> **Provided material**:
★ ★ ★
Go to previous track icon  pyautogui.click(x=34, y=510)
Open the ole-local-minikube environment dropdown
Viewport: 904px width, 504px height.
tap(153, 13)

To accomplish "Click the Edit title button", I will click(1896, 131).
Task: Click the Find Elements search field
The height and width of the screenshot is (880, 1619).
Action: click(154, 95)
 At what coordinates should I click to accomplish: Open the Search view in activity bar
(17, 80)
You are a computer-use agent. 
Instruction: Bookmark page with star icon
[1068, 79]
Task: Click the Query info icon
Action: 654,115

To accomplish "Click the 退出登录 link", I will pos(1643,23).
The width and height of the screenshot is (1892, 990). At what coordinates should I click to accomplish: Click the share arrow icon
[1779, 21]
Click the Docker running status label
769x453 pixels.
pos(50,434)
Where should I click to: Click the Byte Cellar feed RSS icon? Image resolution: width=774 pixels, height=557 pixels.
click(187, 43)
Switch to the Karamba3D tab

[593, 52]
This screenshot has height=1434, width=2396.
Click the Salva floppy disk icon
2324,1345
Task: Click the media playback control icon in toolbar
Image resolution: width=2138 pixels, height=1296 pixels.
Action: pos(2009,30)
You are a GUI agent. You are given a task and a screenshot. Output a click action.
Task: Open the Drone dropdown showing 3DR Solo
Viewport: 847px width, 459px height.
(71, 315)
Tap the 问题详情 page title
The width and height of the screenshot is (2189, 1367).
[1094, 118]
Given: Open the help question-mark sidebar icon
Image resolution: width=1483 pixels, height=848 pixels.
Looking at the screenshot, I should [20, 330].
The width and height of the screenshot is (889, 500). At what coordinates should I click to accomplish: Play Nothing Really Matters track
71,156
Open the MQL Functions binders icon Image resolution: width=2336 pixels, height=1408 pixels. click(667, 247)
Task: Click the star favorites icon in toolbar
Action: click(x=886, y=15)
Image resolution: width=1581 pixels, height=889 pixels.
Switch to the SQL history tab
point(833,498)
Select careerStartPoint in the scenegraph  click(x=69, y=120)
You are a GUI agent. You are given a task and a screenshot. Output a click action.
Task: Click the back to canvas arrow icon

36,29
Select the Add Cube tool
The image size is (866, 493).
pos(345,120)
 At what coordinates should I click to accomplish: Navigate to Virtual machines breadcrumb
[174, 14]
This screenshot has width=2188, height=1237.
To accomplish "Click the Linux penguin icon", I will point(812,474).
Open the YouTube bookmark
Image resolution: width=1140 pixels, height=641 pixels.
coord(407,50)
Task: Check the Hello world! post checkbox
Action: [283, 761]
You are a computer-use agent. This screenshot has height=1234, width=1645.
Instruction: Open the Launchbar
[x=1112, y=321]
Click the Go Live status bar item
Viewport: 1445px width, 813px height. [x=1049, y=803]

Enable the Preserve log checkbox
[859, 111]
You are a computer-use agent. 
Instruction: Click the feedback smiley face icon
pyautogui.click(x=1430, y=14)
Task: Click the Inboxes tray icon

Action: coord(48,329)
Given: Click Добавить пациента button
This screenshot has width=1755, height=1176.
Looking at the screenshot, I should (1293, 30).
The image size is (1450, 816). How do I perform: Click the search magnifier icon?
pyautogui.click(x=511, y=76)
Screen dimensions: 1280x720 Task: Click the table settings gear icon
★ ★ ★
> **Task objective**:
Look above for the line with "At what coordinates should I click to accomplish: Navigate" and the line with "This screenshot has width=2188, height=1237."; transcribe both and all lines in between, exactly, and nothing else.

> **Response below**:
 At what coordinates should I click to accomplish: Navigate to Virtual machines breadcrumb
[174, 14]
This screenshot has width=2188, height=1237.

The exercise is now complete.